I talked to @lhoestq and it's best if I download this dataset through TensorFlow datasets instead, so I'll be implementing that one really soon. @NielsRogge

merveenoyan commented 2 years ago

I started adding COCO, will be done tomorrow EOD my work so far https://github.com/merveenoyan/datasets (my fork)

ryx19th commented 2 years ago

Hi Merve @merveenoyan , thank you so much for your great contribution! May I ask about the current progress of your implementation? Cuz I see the pull request is still in progess here. Or can I just run the COCO scripts in your fork repo?

merveenoyan commented 2 years ago

Hello @yixuanren I had another prioritized project about to be merged, but I'll start continuing today will finish up soon.

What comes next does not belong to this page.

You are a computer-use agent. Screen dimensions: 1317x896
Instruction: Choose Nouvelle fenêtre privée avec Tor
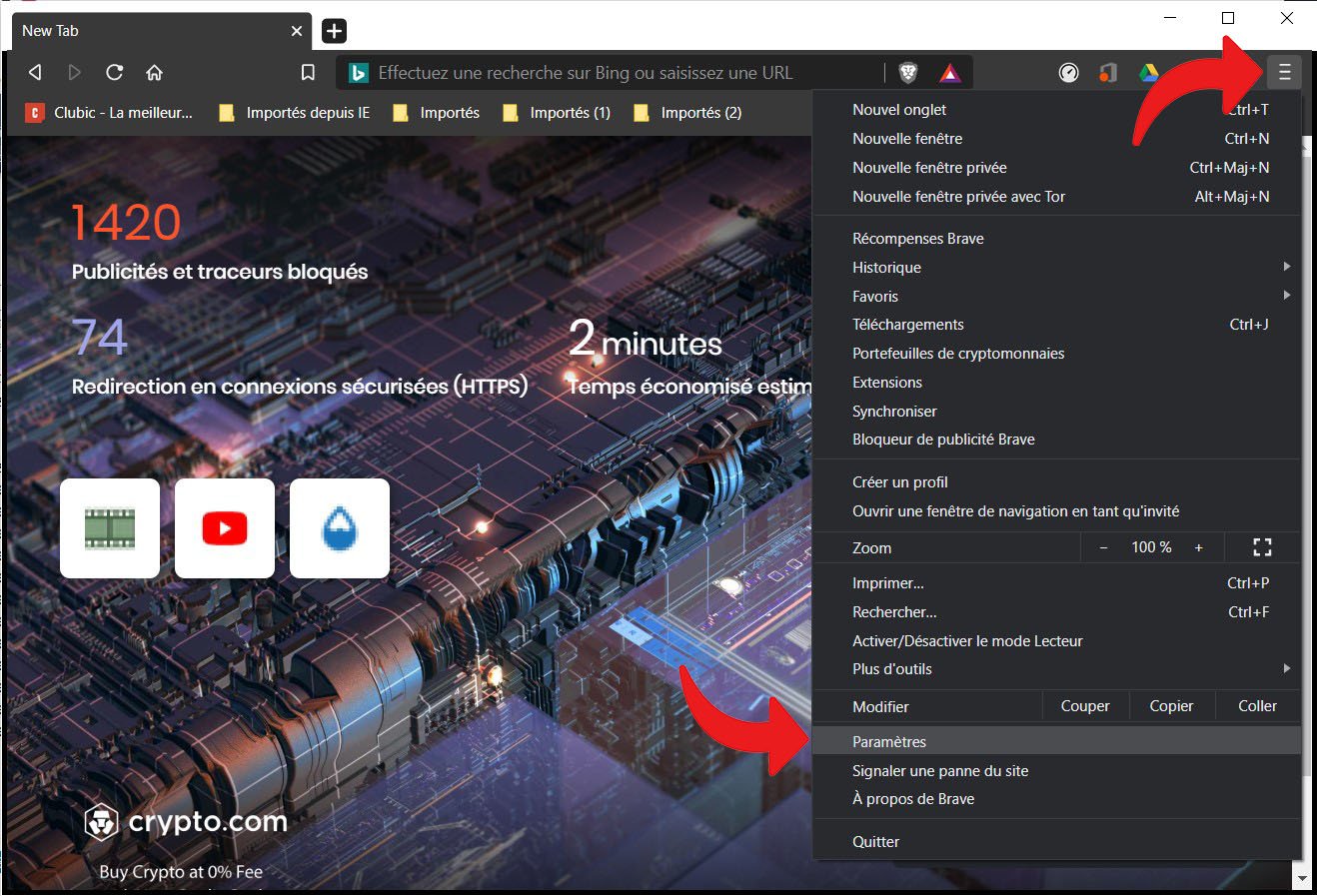tap(958, 197)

ryx19th commented 2 years ago

Hello @yixuanren I had another prioritized project about to be merged, but I'll start continuing today will finish up soon.

It's really nice of you!! I see you've commited another version just now

merveenoyan commented 2 years ago

@yixuanren we're working on it, will be available soon, thanks a lot for your patience

lombardata commented 1 year ago

Hi @NielsRogge and @merveenoyan, did you find a way to load a dataset with COCO annotations to HF's hub? I have a panoptic segmentation dataset in COCO format and would like to share it with the community. Thanks in advance :)

lhoestq commented 1 year ago

The COCO format is not supported out of the box in the HF's hub - you'd need to reformat it to an ImageFolder with metadata format, or write a loading script

lombardata commented 1 year ago

The COCO format is not supported out of the box in the HF's hub - you'd need to reformat it to an ImageFolder with metadata format, or write a loading script

Hi @lhoestq , thank you for your quick reply. I've correctly created a metadata.jsonl file for a dataset with instance segmentation annotations here but do not understand how I can integrate panoptic annotations with the metadata format of ImageFolder datasets. The "problem" with panoptic annotations is that we have a folder with images, a json file with annotations and another folder with png annotations.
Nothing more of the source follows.